Moments happen by my mind and I think with such joy and gratitude of Brandon.  So much gratitude, awe, to look back now and see clearly how good we were together, how strong our partnership was in our finest moments.  To sustain this way of life for any length of time demands from one another full tolerance of each other's neurosis.  A good humor, what an underrated survival tool.  Utility requires it.  We were so good and I learned so very, very much with him and I am so grateful too, aware of how much since then that I've matured.  

I love, absolutely love this kind of living.  It is clean, neat, simple.  Peaceful.  There is nothing to be concerned with other than my own abandon.  Yesterday I covered 800 miles, all the way across Tennessee.  It is psychological perhaps--but I hate that place.  Place that stole my brother!  However it is that I came to have such detest I plowed across its land with little thought other than Must Get West.  And anyone who's spent time in the car in this great land us patriots call home know:  west means one thing.  Mississippi, I was coming for you!  O funny scandalous spirit in the heart of Mr. Twain...  And then it was Memphis, and her! The river O Mississippi in excess, and then I was in Arkansas and the orange sun thick in love with her partner the 108 degree heat til the sun and the heat in a haze melted in the sky as sign of each others dedication to this place.  I kept driving I kept driving I kept driving.  It got dark.  I ate mexican food, spoke spanish.  Accepted happily the the bendiciones de los trabajadoros preciosos.  I worried: 800 mile stretch on the road yesterday oh god my yoga-waitressing-surfing-butt must be going to flab.  I am vain.  This does not embarrass me.  I talked to Gretchen a long while, I talked to mom.  In Conway I stopped, didn't even turn the TV on, just slept slept slept soo well slept a long time in a big soft king bed all my own.  There was my meditation this morning, yoga-time and hulahooping and Matlock on TV.  There was my cooler to clean, my leftovers from last night to transfer to tupperware and put on ice, and then, and then!  Out the window--there was a Starbucks.  Calling my name, in the already 100 degree 11 in the morning mid, almost south, west heat. 

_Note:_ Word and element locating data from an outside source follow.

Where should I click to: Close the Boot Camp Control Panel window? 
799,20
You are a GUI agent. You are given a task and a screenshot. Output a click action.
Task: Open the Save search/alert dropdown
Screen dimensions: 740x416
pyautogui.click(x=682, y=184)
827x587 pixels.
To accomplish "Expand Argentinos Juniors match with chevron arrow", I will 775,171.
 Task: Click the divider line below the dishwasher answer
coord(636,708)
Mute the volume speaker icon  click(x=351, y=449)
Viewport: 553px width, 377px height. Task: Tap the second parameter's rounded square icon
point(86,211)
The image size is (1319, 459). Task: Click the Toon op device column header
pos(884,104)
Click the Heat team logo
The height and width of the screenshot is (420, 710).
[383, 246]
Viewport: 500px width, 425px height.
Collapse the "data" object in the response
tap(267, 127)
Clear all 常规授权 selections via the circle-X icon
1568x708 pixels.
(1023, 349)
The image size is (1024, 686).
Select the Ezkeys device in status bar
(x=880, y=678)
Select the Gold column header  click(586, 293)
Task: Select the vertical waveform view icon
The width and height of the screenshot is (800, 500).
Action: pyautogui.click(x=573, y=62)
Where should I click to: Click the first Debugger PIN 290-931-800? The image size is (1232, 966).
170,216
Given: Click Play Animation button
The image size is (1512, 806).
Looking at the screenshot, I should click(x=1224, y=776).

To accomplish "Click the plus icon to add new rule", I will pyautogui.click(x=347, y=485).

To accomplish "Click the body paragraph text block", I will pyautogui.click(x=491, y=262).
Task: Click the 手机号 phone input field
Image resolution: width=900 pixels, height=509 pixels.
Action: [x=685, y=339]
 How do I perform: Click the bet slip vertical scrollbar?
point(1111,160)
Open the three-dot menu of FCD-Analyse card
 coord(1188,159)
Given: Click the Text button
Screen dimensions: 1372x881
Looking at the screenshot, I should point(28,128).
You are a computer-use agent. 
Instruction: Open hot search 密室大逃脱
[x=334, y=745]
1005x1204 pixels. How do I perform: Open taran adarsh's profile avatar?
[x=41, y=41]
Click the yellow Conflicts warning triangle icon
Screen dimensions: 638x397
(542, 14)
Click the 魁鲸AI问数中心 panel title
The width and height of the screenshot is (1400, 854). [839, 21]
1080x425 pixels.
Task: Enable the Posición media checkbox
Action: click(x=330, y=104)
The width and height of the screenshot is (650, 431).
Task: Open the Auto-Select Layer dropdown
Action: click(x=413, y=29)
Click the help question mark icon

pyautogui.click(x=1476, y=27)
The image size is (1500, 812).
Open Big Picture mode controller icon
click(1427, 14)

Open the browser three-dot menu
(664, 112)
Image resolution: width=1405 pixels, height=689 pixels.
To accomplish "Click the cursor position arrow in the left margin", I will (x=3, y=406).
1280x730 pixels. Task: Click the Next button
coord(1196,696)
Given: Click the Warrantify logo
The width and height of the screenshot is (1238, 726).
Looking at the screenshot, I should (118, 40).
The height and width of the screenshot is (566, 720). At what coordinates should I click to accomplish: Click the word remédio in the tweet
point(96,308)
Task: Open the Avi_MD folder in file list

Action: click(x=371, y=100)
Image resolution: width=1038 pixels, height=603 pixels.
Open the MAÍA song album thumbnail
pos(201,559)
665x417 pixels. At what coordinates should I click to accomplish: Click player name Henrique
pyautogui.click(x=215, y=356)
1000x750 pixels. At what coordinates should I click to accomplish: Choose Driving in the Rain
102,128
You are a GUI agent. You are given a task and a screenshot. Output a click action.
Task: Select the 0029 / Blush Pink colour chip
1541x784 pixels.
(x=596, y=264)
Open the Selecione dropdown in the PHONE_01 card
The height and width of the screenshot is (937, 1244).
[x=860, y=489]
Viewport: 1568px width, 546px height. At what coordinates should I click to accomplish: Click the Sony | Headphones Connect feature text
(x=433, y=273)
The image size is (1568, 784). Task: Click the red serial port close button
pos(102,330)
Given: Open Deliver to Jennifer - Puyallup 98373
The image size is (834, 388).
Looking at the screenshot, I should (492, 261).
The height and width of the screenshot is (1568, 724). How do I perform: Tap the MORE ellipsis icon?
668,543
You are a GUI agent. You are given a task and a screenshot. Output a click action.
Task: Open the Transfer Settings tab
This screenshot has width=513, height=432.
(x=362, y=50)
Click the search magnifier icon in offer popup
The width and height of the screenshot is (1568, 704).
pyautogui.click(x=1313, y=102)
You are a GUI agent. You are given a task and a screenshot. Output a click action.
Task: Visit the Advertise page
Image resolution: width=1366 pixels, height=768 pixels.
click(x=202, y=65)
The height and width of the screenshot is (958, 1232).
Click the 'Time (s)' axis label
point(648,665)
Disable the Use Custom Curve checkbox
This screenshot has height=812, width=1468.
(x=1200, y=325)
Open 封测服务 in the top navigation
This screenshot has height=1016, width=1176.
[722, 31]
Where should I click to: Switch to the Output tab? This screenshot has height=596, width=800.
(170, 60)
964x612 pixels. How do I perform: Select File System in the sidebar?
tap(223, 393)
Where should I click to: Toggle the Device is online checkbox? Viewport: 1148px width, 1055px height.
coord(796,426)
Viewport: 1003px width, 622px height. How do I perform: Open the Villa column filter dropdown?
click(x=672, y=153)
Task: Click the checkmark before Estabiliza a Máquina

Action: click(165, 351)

I have already accomplished much.  Whatever comes next--Ozarks, Taos, Canyon country--will also so easily be part of all there is to love.

Erika gave me a shirt slash prayer cloth in the traditional fashion of exalted-Christians praying over garments as means of protection, a fabulous soft tee with a cartoon image of Kerouac on it emblazoned in the red with the words On The Road.  The tag of the shirt slash prayer cloth was made to look like the old fashion library stamp-punched cards in the slot in the back of the books, the last name to check out the "book" was Charlotte Bliss.  Hence the series of posts on this blog outlining or spondowning or processing the process of my adventure, will be titled with TAoCB.  Or The Adventures of Charlotte Bliss.  Dedicated to, and in honor of Erika, of course.